Il suo post ripreso da numerosi quotidiani italiani tra cui Il Giornale. Diventa così un monito contro la Dad, che particolarmente in Campania tiene gli alunni in casa da ormai un anno. M. V. 17 anni tra quindici giorni, iscritto al liceo artistico di San Giuseppe Vesuviano, ha pubblicato su Facebook un lungo sfogo. Ha scritto di sentirsi stremato da questa situazione e di aver pensato di abbandonare gli studi. “Non vado a scuola in presenza – scrive Marco – da un anno. Nemmeno i laboratori hanno riaperto. Sono in un liceo artistico, come si può pretendere di fare attività laboratoriale a distanza?”. Sulla chat è riuscito a rispondere alle nostre domande, nell’intervallo tra una lezione e un’altra. “La Dad – dice – mi ha fatto soffrire molto, perché innanzitutto non interagisco più con nessuno che vada oltre la mia famiglia, la scuola era anche un pretesto per la socialità, per poter scambiare opinioni nella ricreazione su qualcosa; posso solo immaginare quanto soffrano i bambini più piccoli”.

L’isolamento

Il giovane studente si lamenta per l’isolamento sociale a cui è costretto da mesi. “Lo stare davanti al Pc per tante ore – continua – mi obbliga ad andare a letto molto tardi, sia per i compiti, che sono il triplo, sia per lo stress.
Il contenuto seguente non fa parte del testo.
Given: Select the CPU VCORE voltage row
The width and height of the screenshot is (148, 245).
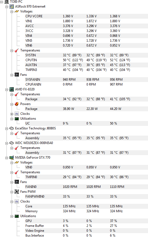Looking at the screenshot, I should (x=86, y=16).
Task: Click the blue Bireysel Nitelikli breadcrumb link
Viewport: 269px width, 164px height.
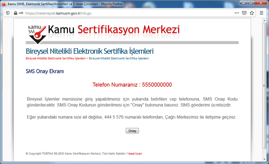Action: pyautogui.click(x=119, y=58)
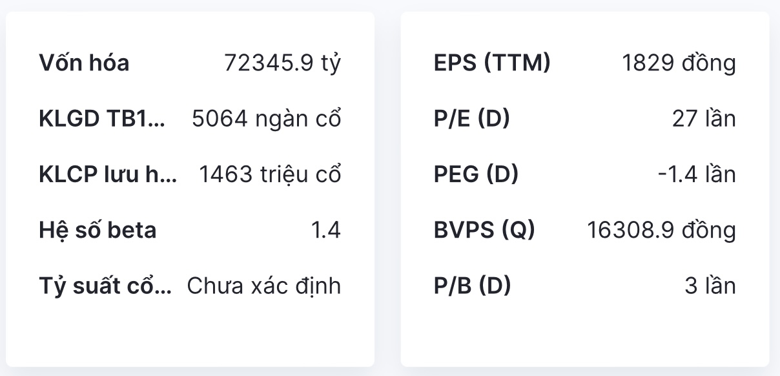Screen dimensions: 780x376
Task: Select the -1.4 lần PEG value
Action: click(x=697, y=174)
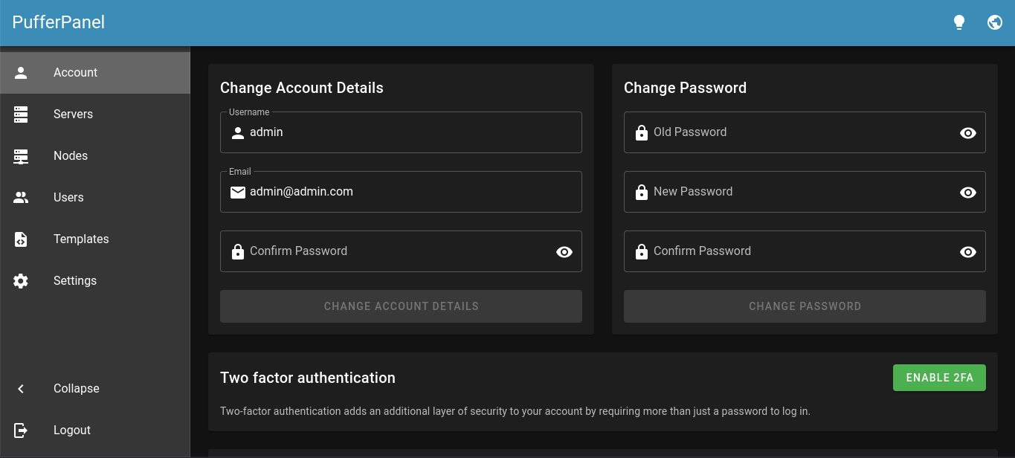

Al liceo artistico, dal terzo anno in poi, si scelgono gli indirizzi che si vogliono seguire: moda, arti figurative, grafica, architettura e questo dovrebbe darci l’opportunità di conoscere nuovi compagni e nuovi professori; tutto ciò per quanto mi riguarda, purtroppo, non è mai successo”. Marco si rivolge direttamente al presidente della Regione De Luca, il suo è un ragionamento lucido e maturo. “Vedo persone che si lamentano della chiusura in tutta Italia da ormai quindici giorni – conclude – ma io cosa devo dire? Sono in Dad da un anno, e succede solo in questa regione. Il governatore si giustifica dicendo che chiude le scuole perché la Campania ha una grossa densità abitativa, ma la Lombardia cosa deve dire con dieci milioni di abitanti?”.